En premier lieu, il est techniquement concevable de développer des méthodes d’évaluation périodique de l’exposition des salariés à certains risques associés aux TIC. Au XXIème siècle, il serait par exemple cohérent que le bilan social des entreprises s’ouvre à de nouveaux indicateurs concernant l’impact des TIC (nombre moyen d’e-mails reçus, amplitudes horaires d’envoi de messages, temps moyen consacré, etc.). Ces éléments pourraient être exploités dans les démarches internes de prévention des risques professionnels et faire l’objet de débats constructifs au sein des CHSCT.
Il est également primordial de créer des systèmes sanctuarisant et valorisant le droit aux salariés au refus de certaines pratiques en leur permettant de signaler des abus ou des situations difficilement tenables.
A l’instar des systèmes de recueil des évènements indésirables, de tels dispositifs de « rétrocontrôle organisationnel » permettraient aux travailleurs d’être contributeurs et forcerait à l’adoption de pratiques fondées sur l’exemplarité.

» **VOTRE TRAVAIL**
1. D'après le texte sur les risques liés aux TIC au travail, quel document des entreprises devrait s'ouvrir à de nouveaux indicateurs ?
2. Recopiez mot pour mot le passage du texte sur les risques liés aux TIC qui commence par les mots « En premier lieu, il » et se termine par « situations difficilement tenables. ».
3. Poursuivez le texte sur les risques liés aux TIC au travail en écrivant ce qui vient après sa dernière phrase.
Les données forment un contenu à part, indépendant du texte.

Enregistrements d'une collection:
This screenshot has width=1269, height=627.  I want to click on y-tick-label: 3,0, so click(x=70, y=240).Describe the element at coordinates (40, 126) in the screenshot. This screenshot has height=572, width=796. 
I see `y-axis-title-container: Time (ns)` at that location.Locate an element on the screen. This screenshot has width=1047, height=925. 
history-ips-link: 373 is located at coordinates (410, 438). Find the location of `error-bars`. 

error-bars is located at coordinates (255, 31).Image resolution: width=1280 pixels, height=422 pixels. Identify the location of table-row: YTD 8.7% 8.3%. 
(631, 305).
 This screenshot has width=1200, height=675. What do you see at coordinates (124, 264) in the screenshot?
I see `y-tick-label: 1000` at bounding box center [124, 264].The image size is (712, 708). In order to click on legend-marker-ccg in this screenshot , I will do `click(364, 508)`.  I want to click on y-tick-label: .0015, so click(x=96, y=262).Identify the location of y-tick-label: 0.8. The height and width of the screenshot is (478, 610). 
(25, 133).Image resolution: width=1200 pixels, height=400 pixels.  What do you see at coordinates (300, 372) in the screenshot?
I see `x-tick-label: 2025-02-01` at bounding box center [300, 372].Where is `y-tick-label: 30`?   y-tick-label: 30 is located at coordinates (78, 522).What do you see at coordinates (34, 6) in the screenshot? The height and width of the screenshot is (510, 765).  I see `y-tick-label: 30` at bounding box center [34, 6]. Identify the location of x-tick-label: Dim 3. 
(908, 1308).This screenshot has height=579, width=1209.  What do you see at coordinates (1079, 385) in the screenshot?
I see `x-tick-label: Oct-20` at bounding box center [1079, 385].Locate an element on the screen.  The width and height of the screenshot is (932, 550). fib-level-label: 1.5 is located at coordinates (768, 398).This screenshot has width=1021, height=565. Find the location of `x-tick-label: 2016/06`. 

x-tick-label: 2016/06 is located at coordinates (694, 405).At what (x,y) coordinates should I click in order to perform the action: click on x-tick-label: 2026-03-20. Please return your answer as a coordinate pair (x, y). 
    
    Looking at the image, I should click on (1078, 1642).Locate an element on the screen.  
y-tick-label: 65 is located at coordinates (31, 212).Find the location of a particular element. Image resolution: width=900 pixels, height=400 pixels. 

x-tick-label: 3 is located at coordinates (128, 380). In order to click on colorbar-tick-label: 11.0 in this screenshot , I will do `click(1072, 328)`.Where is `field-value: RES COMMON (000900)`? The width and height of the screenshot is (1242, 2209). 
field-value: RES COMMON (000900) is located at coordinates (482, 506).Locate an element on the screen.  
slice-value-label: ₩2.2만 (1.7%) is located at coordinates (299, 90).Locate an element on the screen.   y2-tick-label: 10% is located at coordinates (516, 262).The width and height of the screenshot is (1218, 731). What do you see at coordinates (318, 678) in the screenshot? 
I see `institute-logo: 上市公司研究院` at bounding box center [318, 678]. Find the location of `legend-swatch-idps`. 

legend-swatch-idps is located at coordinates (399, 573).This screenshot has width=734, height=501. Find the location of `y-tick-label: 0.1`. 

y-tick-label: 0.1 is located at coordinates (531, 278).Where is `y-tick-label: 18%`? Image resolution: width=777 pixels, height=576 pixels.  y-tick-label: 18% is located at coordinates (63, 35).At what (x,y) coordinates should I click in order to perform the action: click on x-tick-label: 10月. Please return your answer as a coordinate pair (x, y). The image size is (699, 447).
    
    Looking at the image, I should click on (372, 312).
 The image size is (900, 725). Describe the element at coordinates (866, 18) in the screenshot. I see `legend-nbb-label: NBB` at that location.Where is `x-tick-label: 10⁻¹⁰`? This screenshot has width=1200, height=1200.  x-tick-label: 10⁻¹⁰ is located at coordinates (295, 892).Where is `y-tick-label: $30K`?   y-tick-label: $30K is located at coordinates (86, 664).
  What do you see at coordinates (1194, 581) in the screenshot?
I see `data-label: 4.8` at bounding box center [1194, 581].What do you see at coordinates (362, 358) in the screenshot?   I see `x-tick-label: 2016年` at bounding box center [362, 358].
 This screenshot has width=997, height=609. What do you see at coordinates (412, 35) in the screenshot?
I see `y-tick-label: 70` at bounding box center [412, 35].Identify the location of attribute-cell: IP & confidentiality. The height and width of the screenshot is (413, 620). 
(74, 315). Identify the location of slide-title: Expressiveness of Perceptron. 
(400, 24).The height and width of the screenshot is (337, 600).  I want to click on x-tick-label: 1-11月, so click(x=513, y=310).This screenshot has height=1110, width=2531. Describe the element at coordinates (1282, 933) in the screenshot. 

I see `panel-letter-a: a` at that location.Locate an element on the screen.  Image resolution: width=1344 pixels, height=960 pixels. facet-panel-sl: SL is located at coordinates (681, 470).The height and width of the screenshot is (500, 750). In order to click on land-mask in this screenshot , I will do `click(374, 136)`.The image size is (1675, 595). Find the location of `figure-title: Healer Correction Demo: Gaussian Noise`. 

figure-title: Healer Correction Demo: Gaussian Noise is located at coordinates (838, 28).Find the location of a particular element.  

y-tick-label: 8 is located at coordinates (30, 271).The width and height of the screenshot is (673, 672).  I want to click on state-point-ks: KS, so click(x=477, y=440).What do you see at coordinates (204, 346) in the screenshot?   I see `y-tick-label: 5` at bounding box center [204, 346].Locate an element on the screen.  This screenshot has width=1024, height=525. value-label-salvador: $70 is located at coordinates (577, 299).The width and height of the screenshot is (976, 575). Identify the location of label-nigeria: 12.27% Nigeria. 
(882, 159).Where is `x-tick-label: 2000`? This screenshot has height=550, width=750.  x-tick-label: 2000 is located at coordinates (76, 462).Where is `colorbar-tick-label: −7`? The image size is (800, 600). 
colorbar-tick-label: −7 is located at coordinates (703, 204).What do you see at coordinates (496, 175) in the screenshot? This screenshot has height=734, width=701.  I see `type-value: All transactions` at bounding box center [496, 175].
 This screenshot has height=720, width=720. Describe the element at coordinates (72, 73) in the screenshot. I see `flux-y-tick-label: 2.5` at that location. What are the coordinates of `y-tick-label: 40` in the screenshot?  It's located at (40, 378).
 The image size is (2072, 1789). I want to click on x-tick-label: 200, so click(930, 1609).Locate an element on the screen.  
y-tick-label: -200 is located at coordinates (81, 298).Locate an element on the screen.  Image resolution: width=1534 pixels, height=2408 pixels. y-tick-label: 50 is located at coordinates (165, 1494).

» **RÉPONSES ATTENDUES**
1. Le bilan social des entreprises.

2.
En premier lieu, il est techniquement concevable de développer des méthodes d’évaluation périodique de l’exposition des salariés à certains risques associés aux TIC. Au XXIème siècle, il serait par exemple cohérent que le bilan social des entreprises s’ouvre à de nouveaux indicateurs concernant l’impact des TIC (nombre moyen d’e-mails reçus, amplitudes horaires d’envoi de messages, temps moyen consacré, etc.). Ces éléments pourraient être exploités dans les démarches internes de prévention des risques professionnels et faire l’objet de débats constructifs au sein des CHSCT.
Il est également primordial de créer des systèmes sanctuarisant et valorisant le droit aux salariés au refus de certaines pratiques en leur permettant de signaler des abus ou des situations difficilement tenables.

3.
Ces systèmes gagneraient à être consolidés par la modernisation des mécanismes règlementaires propres aux organisations, tels que les règlements intérieurs. A titre illustratif, une anecdote issue de notre expérience de consultants mérite ici d’être citée. Nous avons récemment été amenés à étudier le règlement intérieur d’une entreprise. Un reliquat de l’histoire y subsiste : chaque salarié conserve le droit de consommer un demi-litre de poiré (un méconnu cousin du cidre) par jour. Par contre, aucune disposition de ce même règlement ne traite de l’usage des TIC ou de la protection de la vie privée. Ce type d’anachronisme, plus fréquent qu’on ne le pense, illustre le décalage entre les outils règlementaires et la réalité des enjeux au sein des organisations.
Enfin, le management des ressources humaines gagnerait à évoluer pour intégrer la « compétence TIC » dans l’ADN des organisations. Il serait par exemple profitable d’adapter les parcours de formation et d’évaluation des cadres et d’y injecter des outils et des compétences spécifiques à l’usage responsable des TIC. Il est également nécessaire de mieux accompagner les salariés dans l’acquisition de compétences de planification souvent sous-estimées alors qu’elles représentent un levier utile d’anticipation et de réduction de la demande immédiate.
Au-delà de leur portée intrinsèque, des mesures de cet ordre démontreraient une véritable volonté des organisations d’intégrer des pratiques respectueuses de l’intégrité des individus et soutenant une performance durable.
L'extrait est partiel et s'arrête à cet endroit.